* _EXERCISE AIM_
Your answer should be the records, copied exactly, with the pictures removed.

┏━━

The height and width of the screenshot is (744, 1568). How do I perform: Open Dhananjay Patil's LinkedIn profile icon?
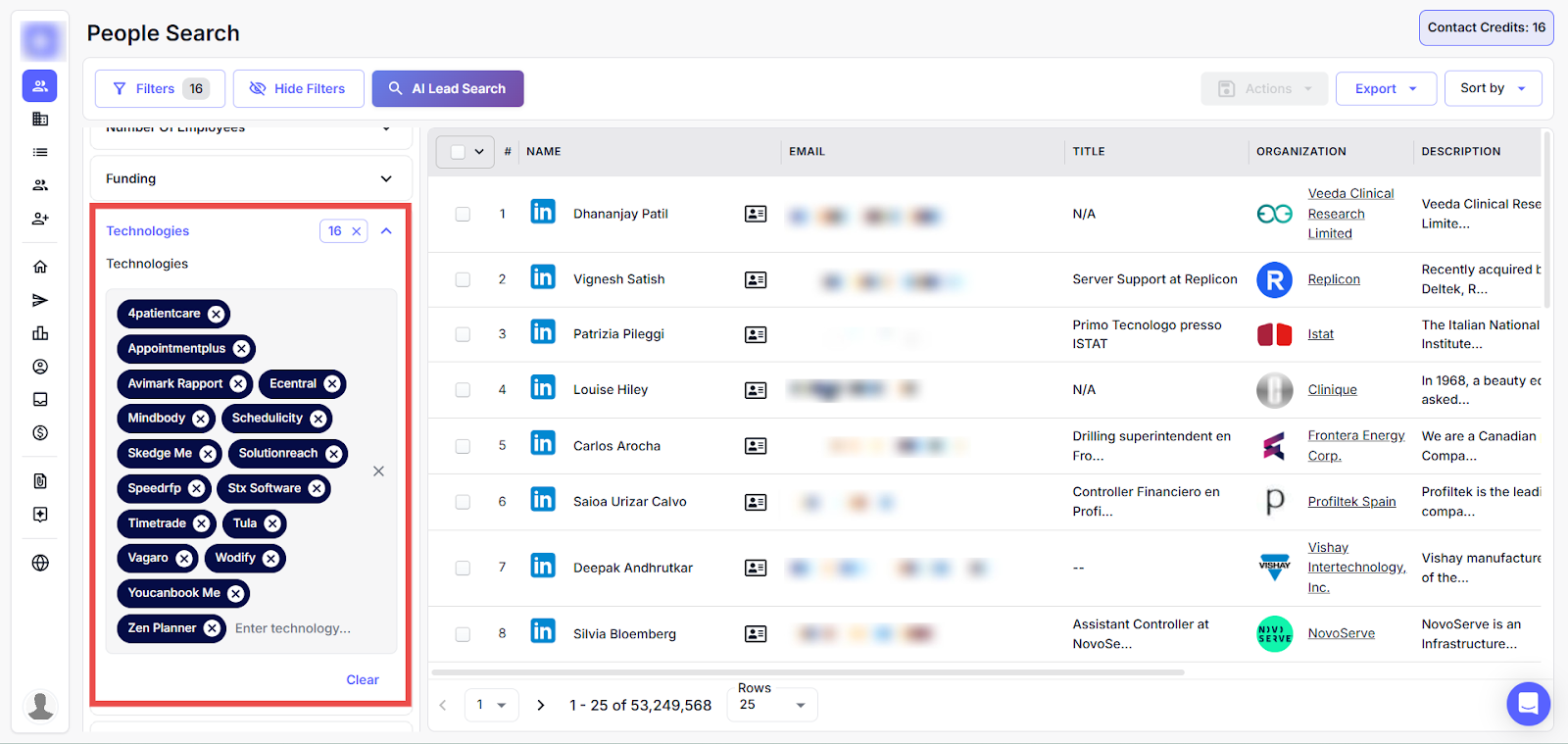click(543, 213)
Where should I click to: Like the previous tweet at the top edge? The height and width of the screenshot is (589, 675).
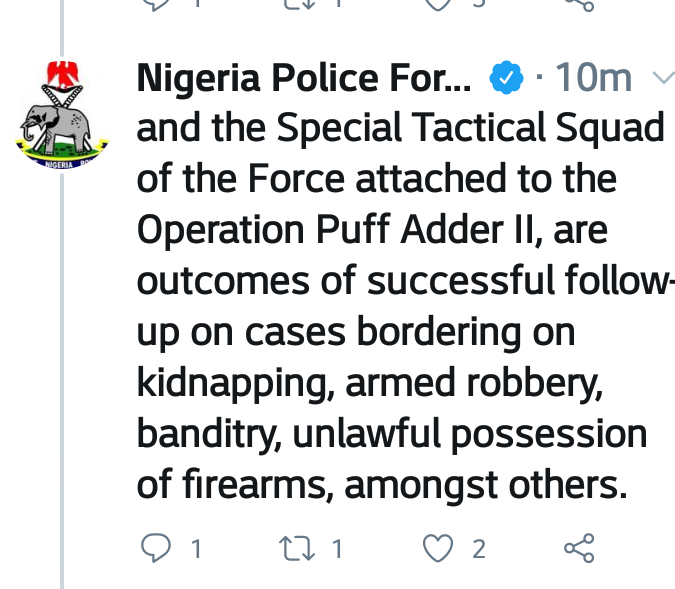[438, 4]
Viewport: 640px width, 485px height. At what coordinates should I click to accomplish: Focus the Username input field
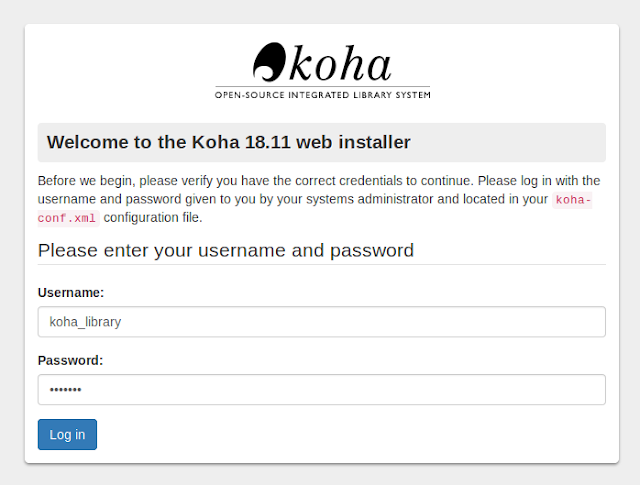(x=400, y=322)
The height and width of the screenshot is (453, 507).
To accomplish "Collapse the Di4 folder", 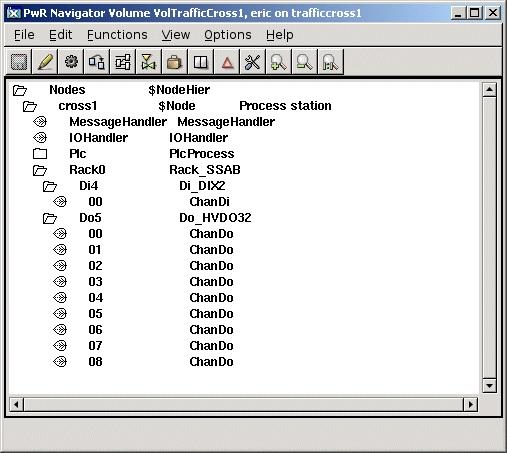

┗━━

* _RESPONSE TO THE EXERCISE_
The height and width of the screenshot is (744, 1568). How do I perform: Open Dhananjay Patil's LinkedIn profile icon?
click(543, 213)
Where should I click to: Like the previous tweet at the top edge? The height and width of the screenshot is (589, 675).
[438, 4]
Viewport: 640px width, 485px height. At what coordinates should I click to accomplish: Focus the Username input field
(x=400, y=322)
The height and width of the screenshot is (453, 507).
To accomplish "Collapse the Di4 folder", 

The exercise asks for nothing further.